Ingredients
Method
- Fill your largest pot with 6 quarts water and bring to a rolling boil. Salt until it tastes like the sea — this is 80% of your seasoning.
- While water heats, prep everything: slice mushrooms 3 mm thick, slice garlic paper-thin (mandoline is fastest), zest both lemons with microplane, juice them, grate Parmesan.
- Heat your widest sauté pan (14-inch) over medium-high for 90 seconds. Add the entire 100 g butter. Swirl constantly as it melts, foams, then turns golden → light brown → hazelnut color with tiny brown flecks (about 3–4 minutes total). The second it smells toasty, proceed.
- Immediately add all the mushrooms in one layer. Do NOT stir for 3 full minutes — let them drink up the browned butter and turn golden.
- Drop pasta into the boiling water now. Set timer for exactly 7 minutes (it will finish in sauce).
- After 3 minutes, toss mushrooms, season with ½ tsp salt, and cook another 3–4 minutes until deeply golden and any liquid has evaporated. Push to the edges.
- Add paper-thin garlic to the center. Cook 45–60 seconds until pale golden and fragrant. Pour in white wine — it will sizzle dramatically. Scrape up every brown bit and reduce by two-thirds (about 2 minutes).
- Remove pan from heat. Add lemon juice and ½ cup pasta water. Swirl to emulsify.

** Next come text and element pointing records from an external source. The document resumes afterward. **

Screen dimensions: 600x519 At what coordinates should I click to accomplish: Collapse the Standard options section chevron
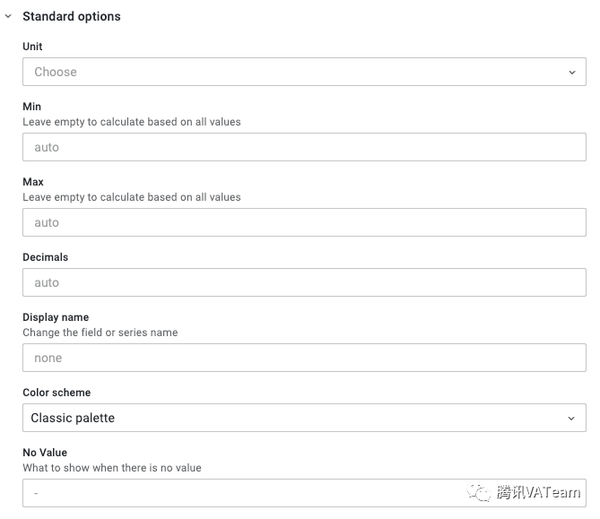(x=8, y=16)
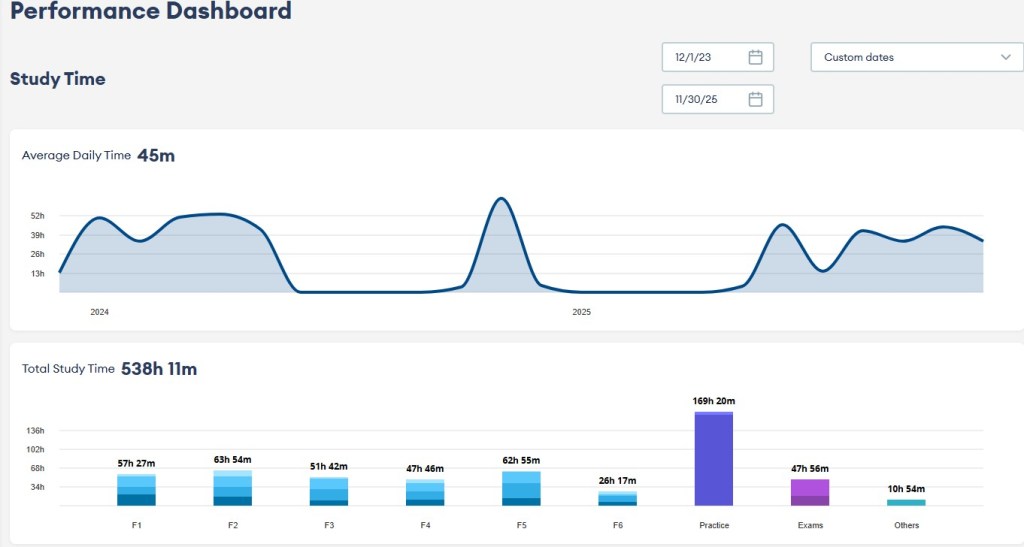Click the F5 stacked bar

[x=521, y=488]
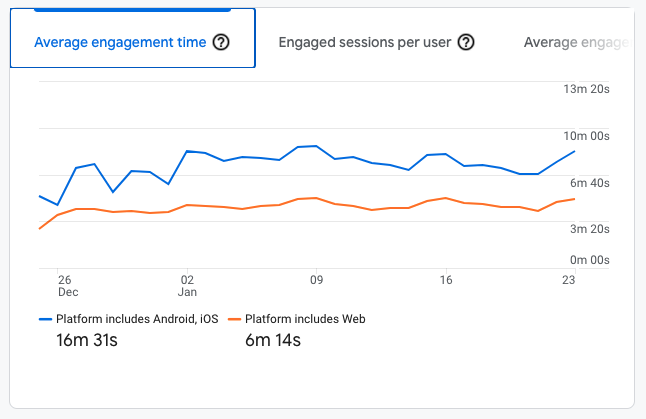Click blue line dip near 26 Dec
The image size is (646, 419).
[57, 205]
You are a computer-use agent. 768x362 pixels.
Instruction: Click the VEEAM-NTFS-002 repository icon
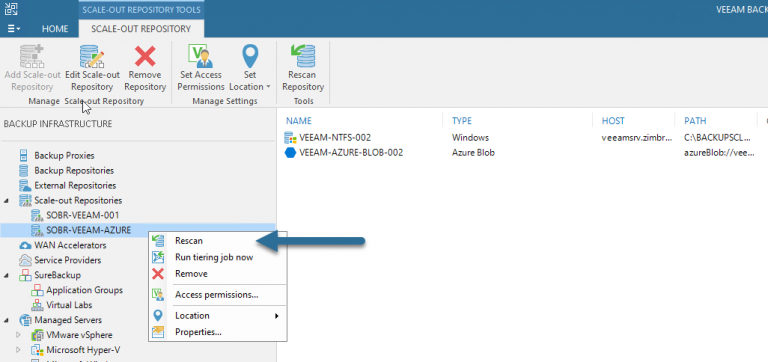[290, 138]
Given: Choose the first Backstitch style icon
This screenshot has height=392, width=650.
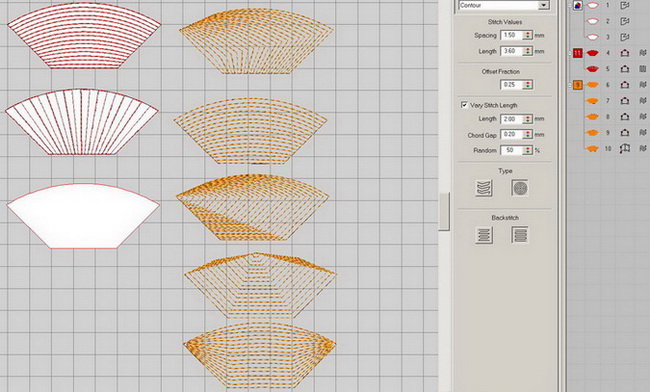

- Scoop out 2 full cups pasta water total. Using tongs, transfer pasta directly from water into the sauce (some water clinging is perfect). Add ¾ cup more pasta water, return to medium heat, and toss vigorously 90 seconds. Add Parmesan in 3 batches while tossing — the sauce will turn glossy and clingy. Add more pasta water if needed until it glides.
- Remove from heat. Add lemon zest, parsley, tons of black pepper, and one final toss. Let rest in pan 4 minutes (sauce thickens perfectly). Twirl into warmed bowls, shower with extra Parmesan, another crack of pepper, and a few drops of truffle oil if using. Serve immediately with chilled white wine and zero conversation for the first minute.